### Problem to solve
Retype the lines from the one containing "Where should I click to: Click the brown" through the one containing "The width and" word for word, and leave out the pictures.

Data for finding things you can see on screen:

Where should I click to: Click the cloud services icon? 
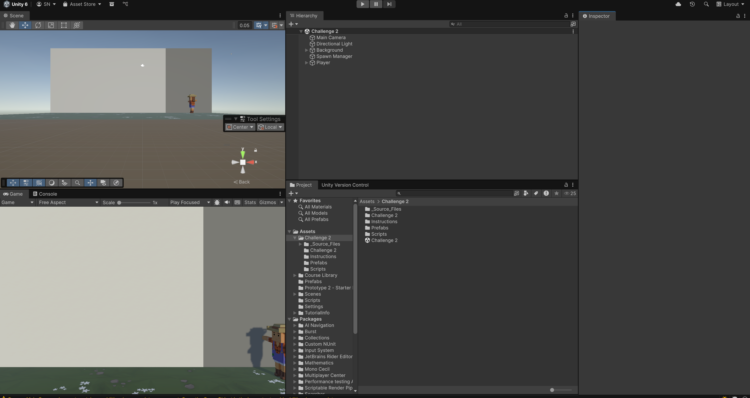pyautogui.click(x=678, y=4)
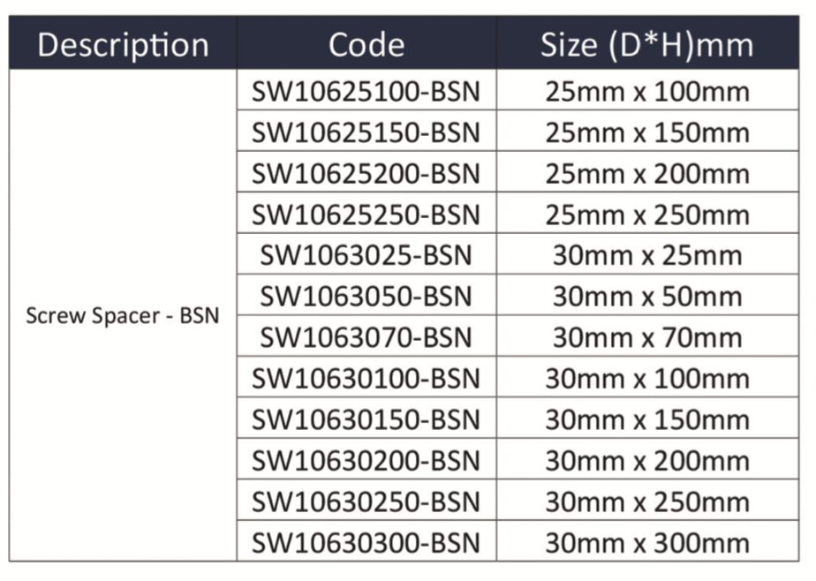Click the SW10630100-BSN code cell
This screenshot has height=581, width=816.
click(x=366, y=379)
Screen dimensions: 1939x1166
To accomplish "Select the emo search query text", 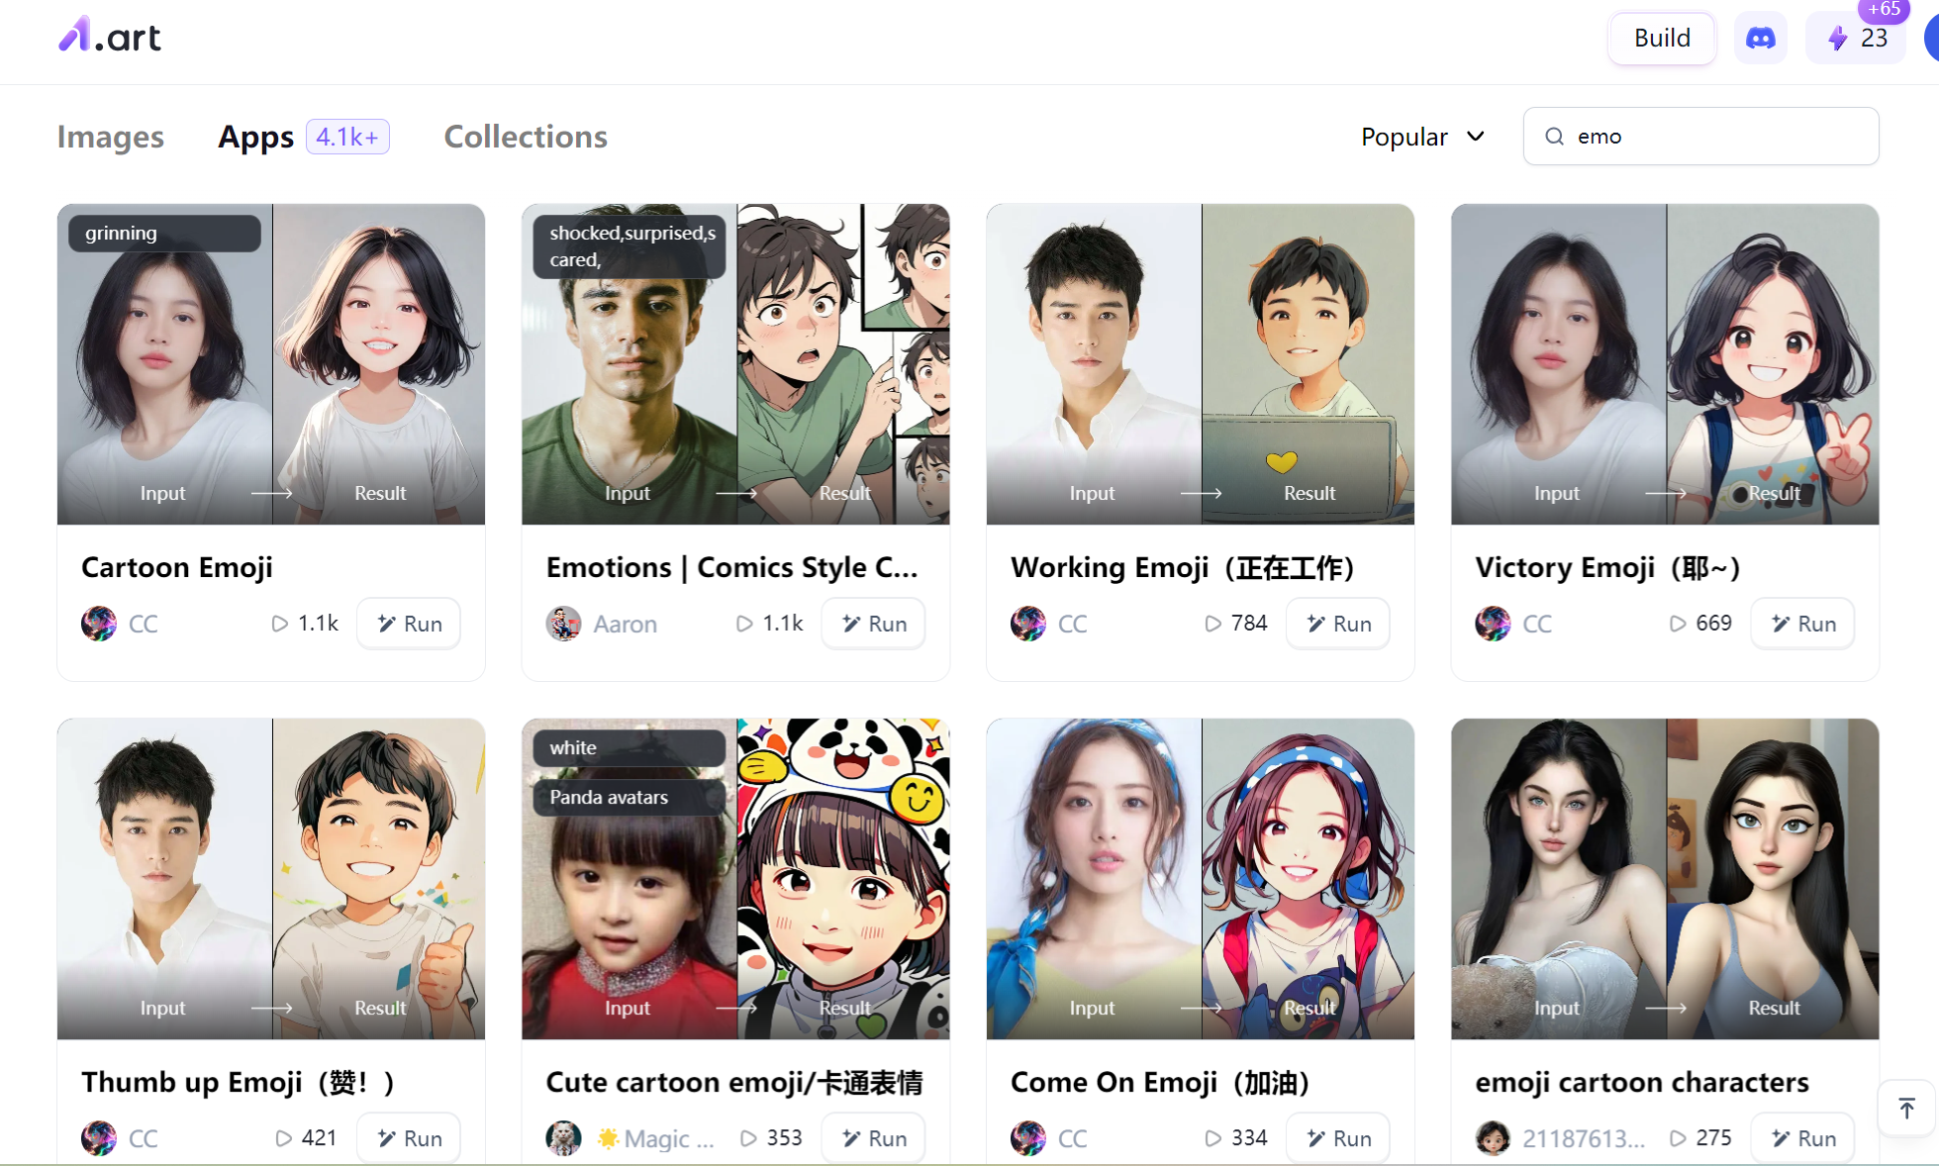I will coord(1600,135).
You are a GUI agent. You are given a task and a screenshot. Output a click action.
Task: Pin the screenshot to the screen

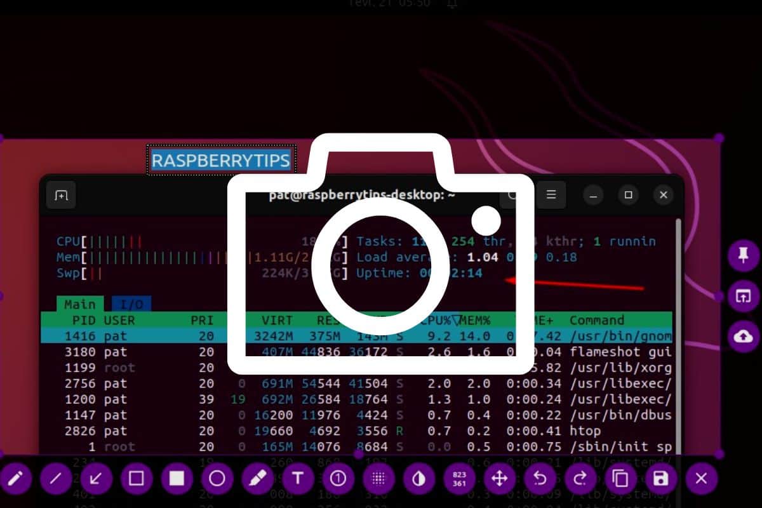pos(743,257)
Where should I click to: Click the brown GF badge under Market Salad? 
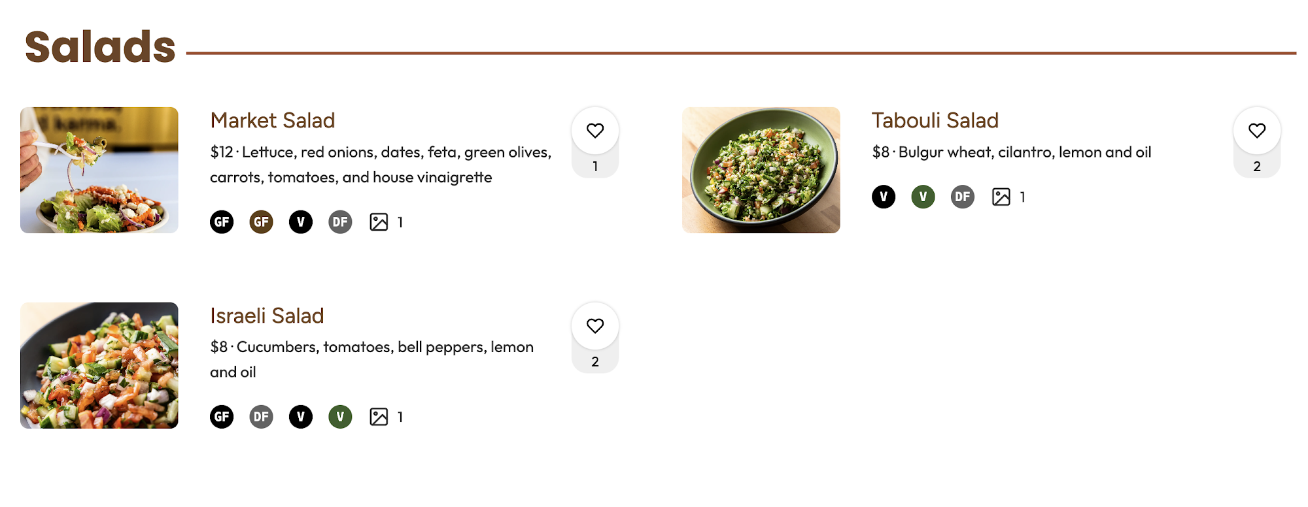(x=261, y=222)
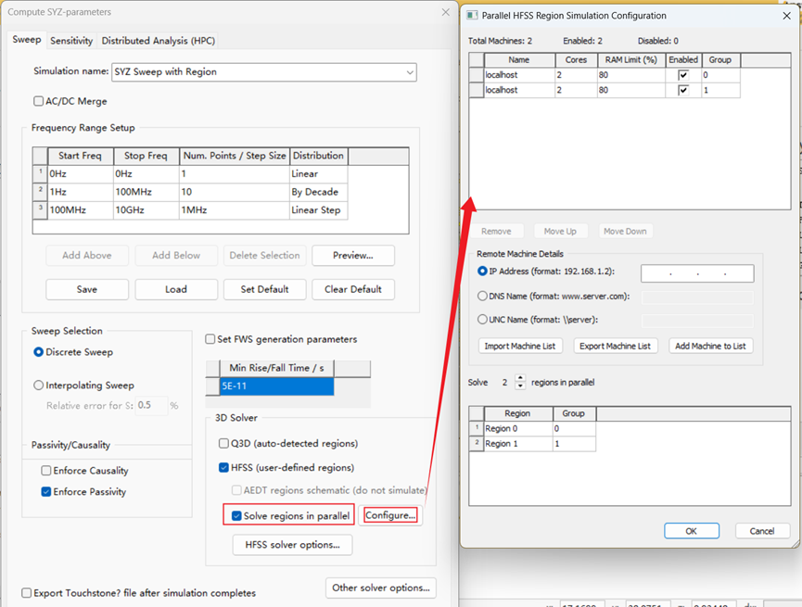Click the Configure... button
Viewport: 802px width, 607px height.
point(389,515)
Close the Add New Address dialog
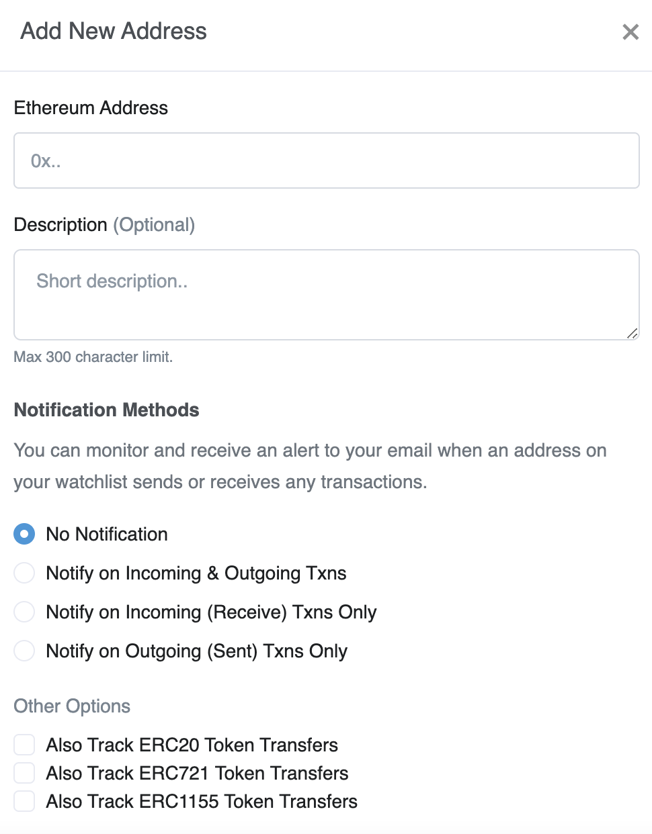The width and height of the screenshot is (652, 834). [630, 32]
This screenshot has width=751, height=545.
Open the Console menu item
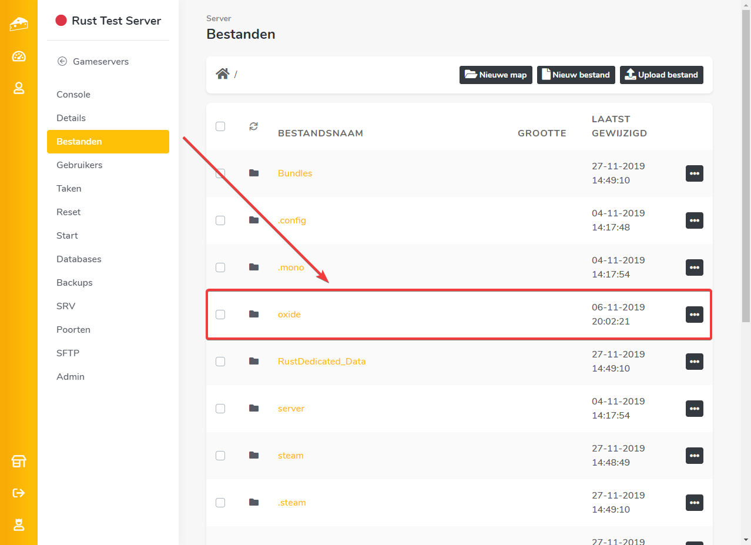coord(73,95)
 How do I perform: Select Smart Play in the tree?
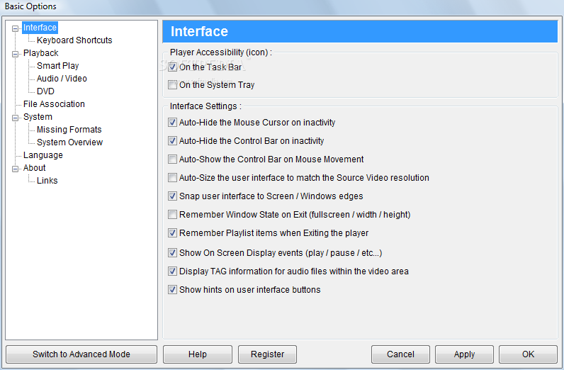(x=57, y=66)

### Task response
Where should I click to: Click the brown GF badge under Market Salad? 
(x=261, y=222)
Click the Configure... button
Viewport: 802px width, 607px height.
point(389,515)
Close the Add New Address dialog
The width and height of the screenshot is (652, 834). [630, 32]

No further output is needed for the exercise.